TensorFlow basics
Installation
This is what worked best for me, in Ubuntu 16.04.
Install cuda
Install cuda using apt-get (instructions here). You will need to download a .deb
package containing repository metadata which can be found in nvidia’s developer platform, and then proceed following the steps in the documentation.
Don’t forget to perform the mandatory post-installation steps. The step for configuring POWER9 is only necessary if you are using a POWER9 system (Power 9 is a high-end server CPU made by IBM).
Obs: if you installed cuda via apt-get, it may be interesting to put it on hold so that it doesn’t get updated automatically and end up breaking down your workflow unexpectedly, since tensorflow binaries are specific to a cuda version:
sudo apt-mark hold cuda
Install cudnn
Install cudnn without using a .deb
package (link here). For me, using the .deb
package provided by nvidia never seemed to get the right paths.

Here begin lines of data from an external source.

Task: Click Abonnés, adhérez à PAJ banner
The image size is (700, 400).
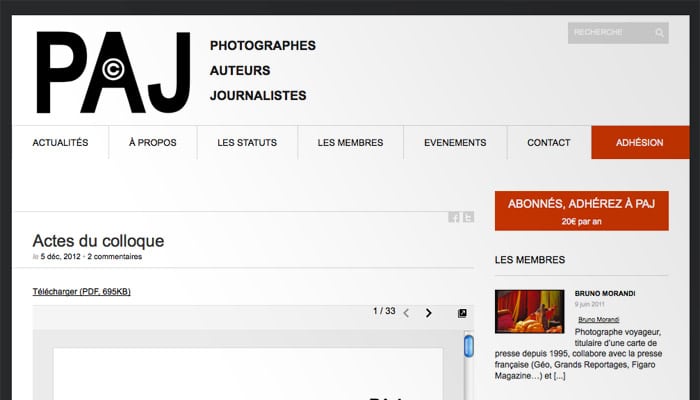Action: [x=581, y=211]
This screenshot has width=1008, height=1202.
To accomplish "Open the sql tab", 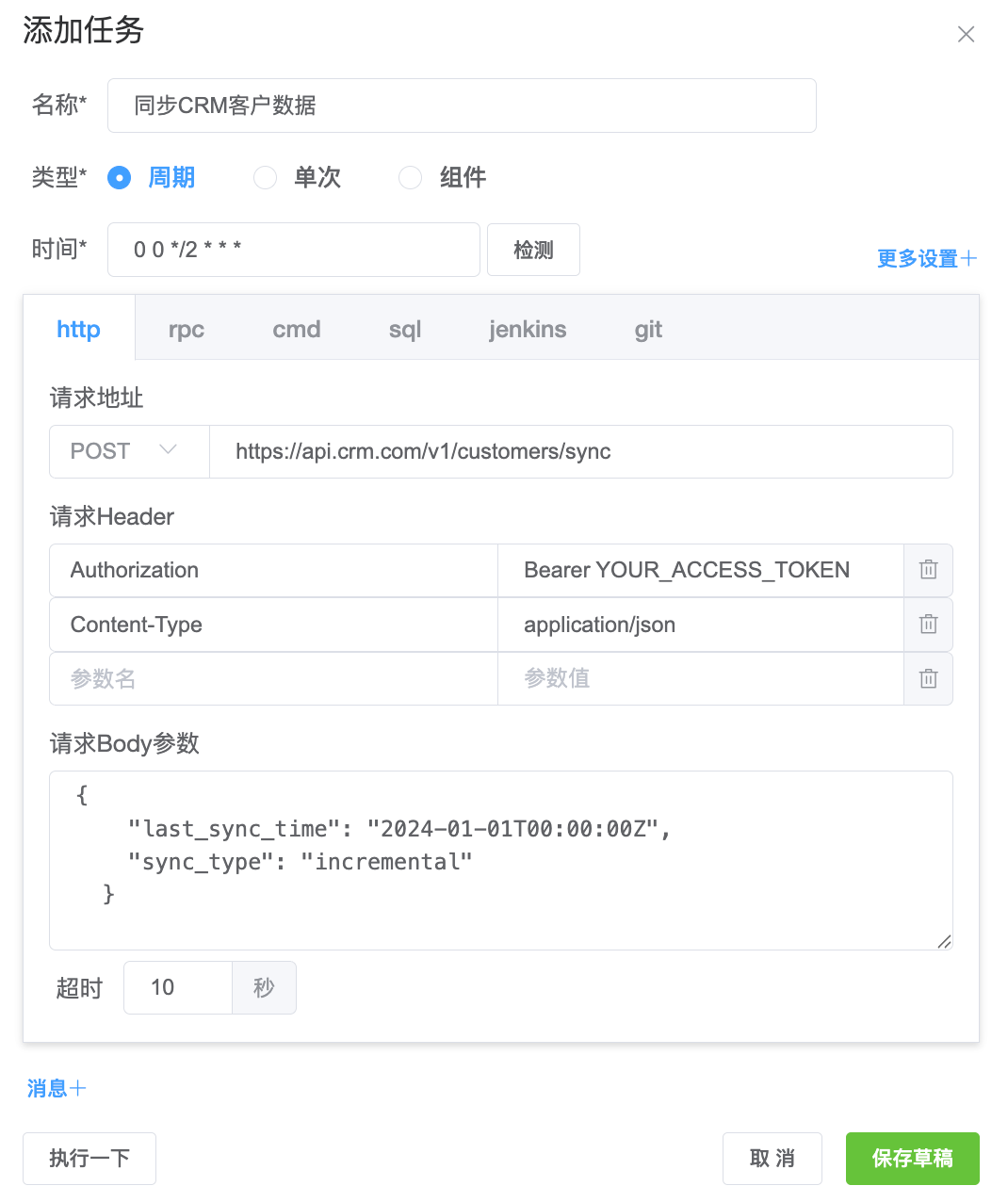I will click(405, 329).
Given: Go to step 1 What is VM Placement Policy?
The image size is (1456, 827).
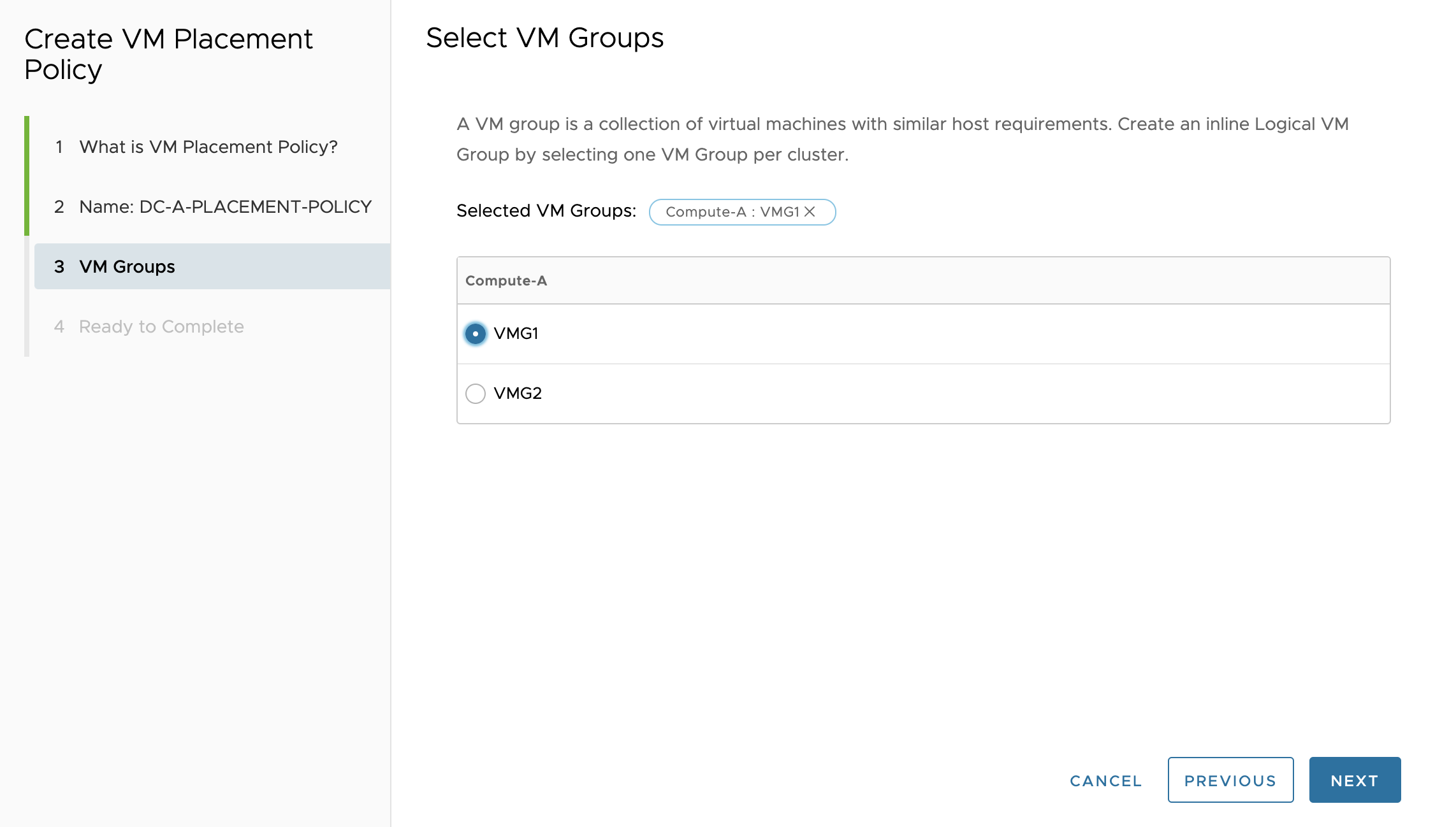Looking at the screenshot, I should (208, 147).
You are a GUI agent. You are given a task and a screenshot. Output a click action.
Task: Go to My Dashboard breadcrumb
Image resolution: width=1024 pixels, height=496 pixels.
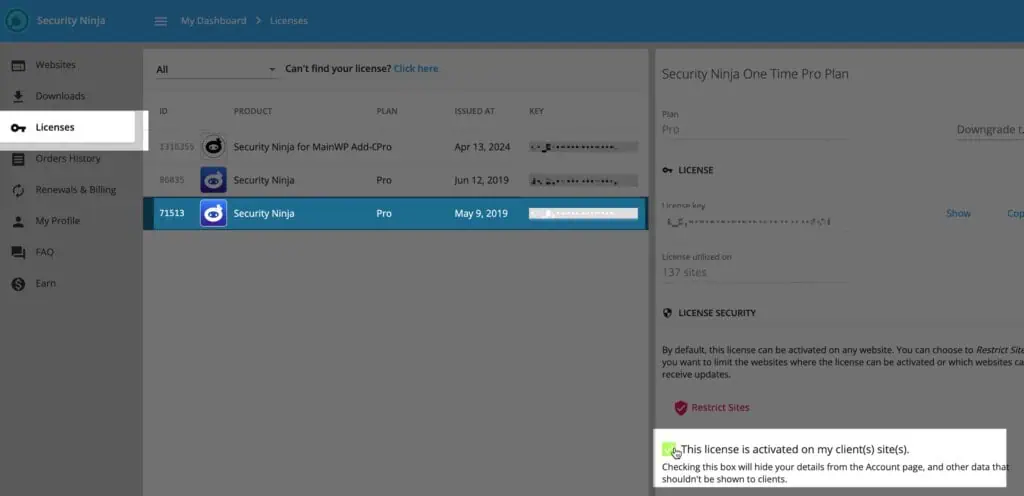pyautogui.click(x=214, y=21)
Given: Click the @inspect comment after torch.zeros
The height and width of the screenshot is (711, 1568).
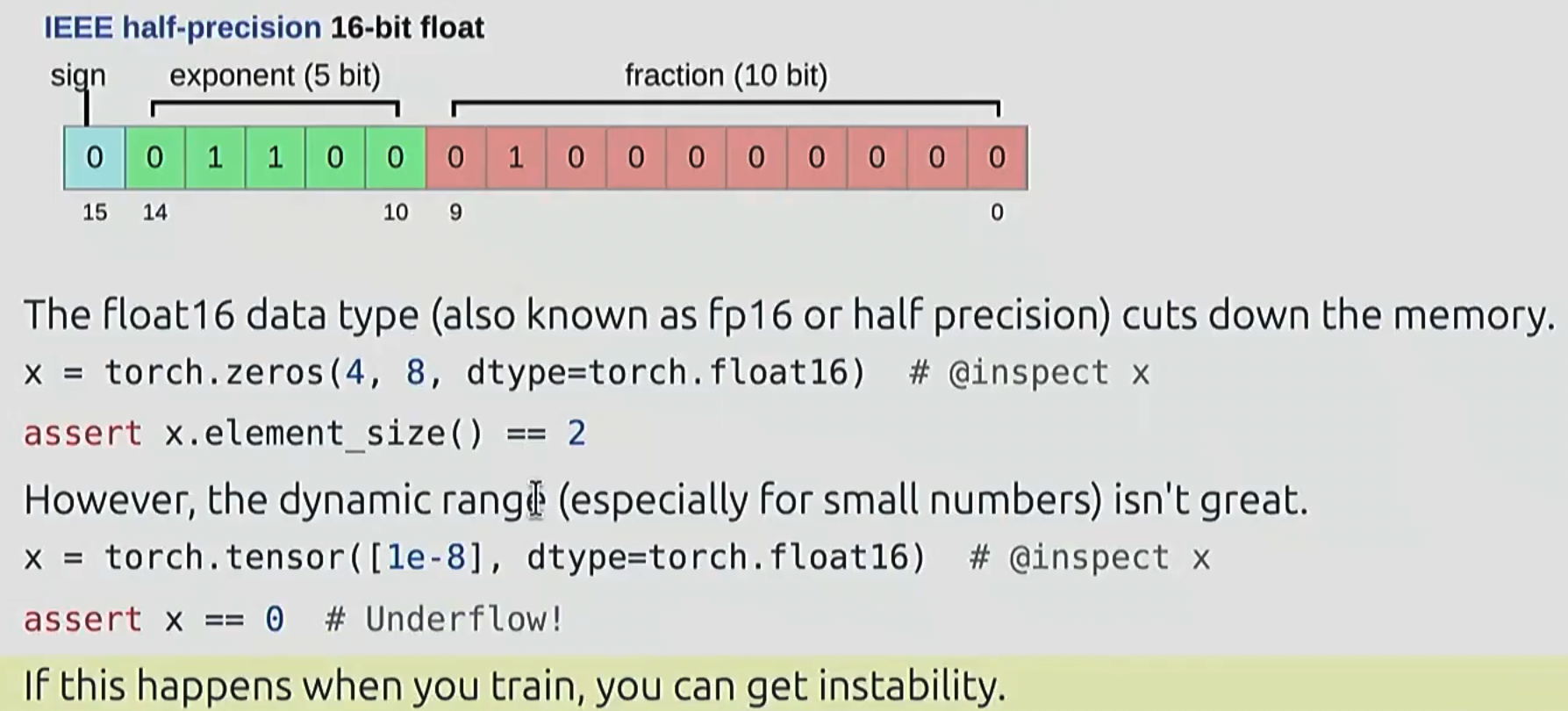Looking at the screenshot, I should tap(1029, 373).

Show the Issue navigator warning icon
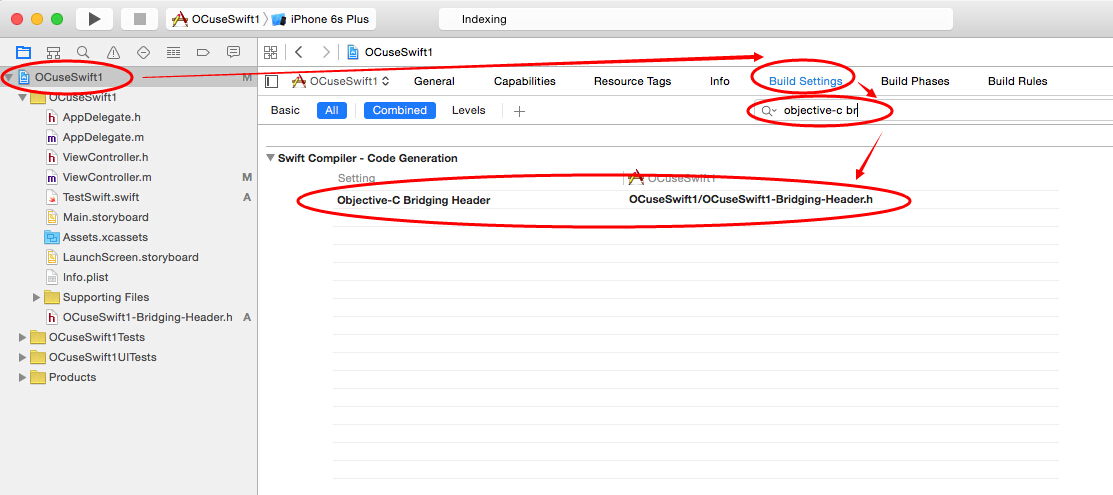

The installation is very simple: after downloaded, uncompress the .tgz
file:
cd ~/Downloads/
tar -zxvf cudnn-9.1-linux-x64-v7.1.tgz
# __Output should be:__
# cuda/include/cudnn.h
# cuda/NVIDIA_SLA_cuDNN_Support.txt
# cuda/lib64/libcudnn.so
# cuda/lib64/libcudnn.so.7
# cuda/lib64/libcudnn.so.7.1.3
# cuda/lib64/libcudnn_static.a
Next, there will be 2 directories inside the extracted folder: include and lib64. They correspond to the directories with the same name inside /usr/local/cuda where you should move the respective files. That is all that is needed:
sudo mv ~/Downloads/cuda/include/* /usr/local/cuda/include/
sudo mv ~/Downloads/cuda/lib64/* /usr/local/cuda/lib64/
Install TensorFlow
It’s possible to install tensorflow using Anaconda (instructions here) using individual whl files. Make sure that the wheel (.whl
) file you are installing was built for the python, cuda and cudnn versions you have installed.
However, if you want maximum performance, you will want to build it from source.
Testing TensorFlow
import tensorflow as tf
# Create TensorFlow object called tensor
hello_constant = tf.constant('Hello World!')
with tf.Session() as sess:
# Run the tf.constant operation in the session
output = sess.run(hello_constant)
print(output)
Variables and Placeholders
This question describes pretty well the difference between tf.Variable()
and tf.placeholder()
and when each should be used.
Variables
Doc here. An important point to remember about variables is that they exist outside the context of a single session.run
call. Be sure to initialize their value by creating an initializer tf.global_variables_initializer()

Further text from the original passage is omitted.